Report: Luxury, Economy Chain Scale Demand Outperforms Total U.S.

ROCKVILLE, MD—Kalibri Labs’ “U.S. Hotel Industry Performance Overview” reveals luxury and economy chain-scale hotels reported the best growth in occupancy for the month of September 2019, both up over 5% year-over-year. Other chain-scale segments reported flat or declining occupancy performance for the month, resulting in the total U.S. occupancy growing a nominal 1%.

The month of September also uncovered interesting results for two prominent markets. Hotels in both New York and San Francisco reported declining Guest Paid ADR, when compared to the same period last year. This is especially surprising given these markets had the highest occupancy of the top 10 markets (92% for NYC; 87% for San Francisco). September findings also revealed that bookings in New York and San Francisco also experienced the longest booking lead time (five weeks for both cities), which historically has been an indicator of pricing power.

Upon evaluation of Channel/Source of Business performance on a year-to-date (YTD) basis, the voice channel is now more than 7% of all room night bookings. This minimal amount of room night bookings through call centers is a continuation of its decline over the past several years.

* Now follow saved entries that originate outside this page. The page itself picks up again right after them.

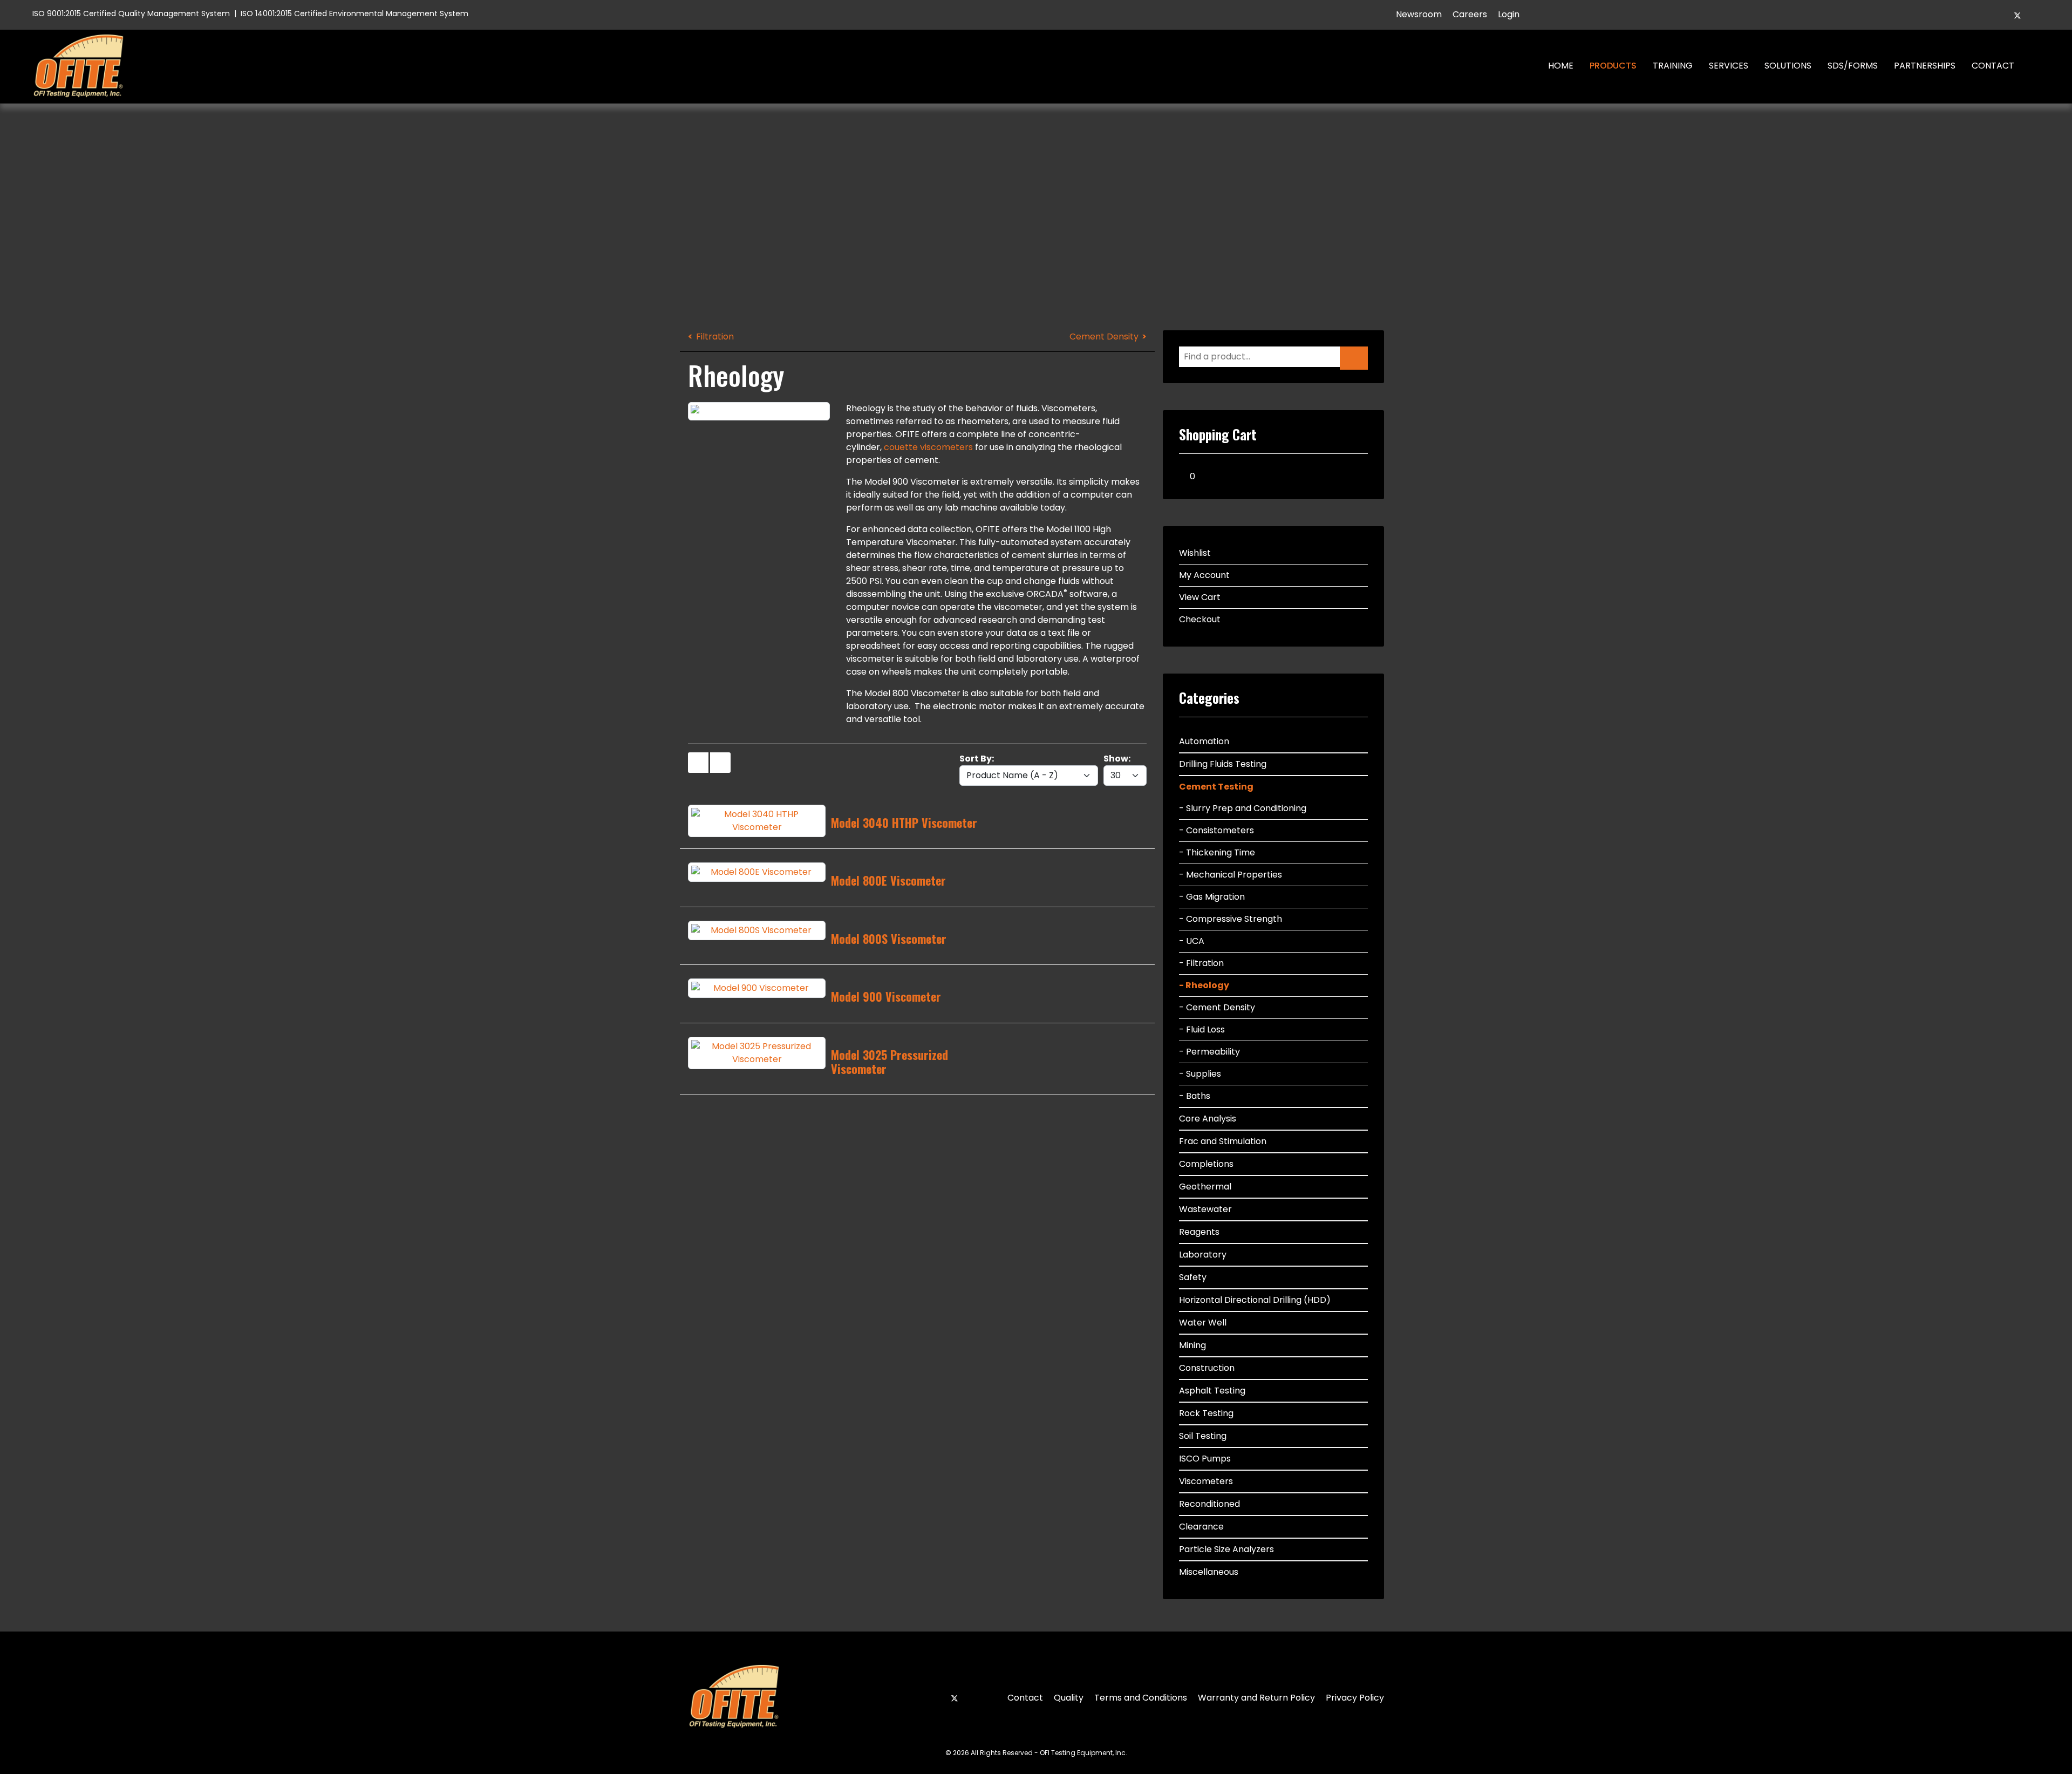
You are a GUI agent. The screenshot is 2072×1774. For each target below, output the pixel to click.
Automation (1204, 741)
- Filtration (1201, 963)
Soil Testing (1202, 1436)
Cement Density (1104, 336)
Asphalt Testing (1212, 1390)
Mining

“When looking at September YTD performance by property size, occupancy varies greatly,” said Mark Lomanno, partner & senior advisor, Kalibri Labs. “Generally, larger properties continue to report higher occupancies than their smaller counterparts.” The YTD performance illustrates that hotels with more than 140 rooms actualize average occupancies above 70%, while hotels with fewer than 60 rooms actualize an average occupancy of 55%.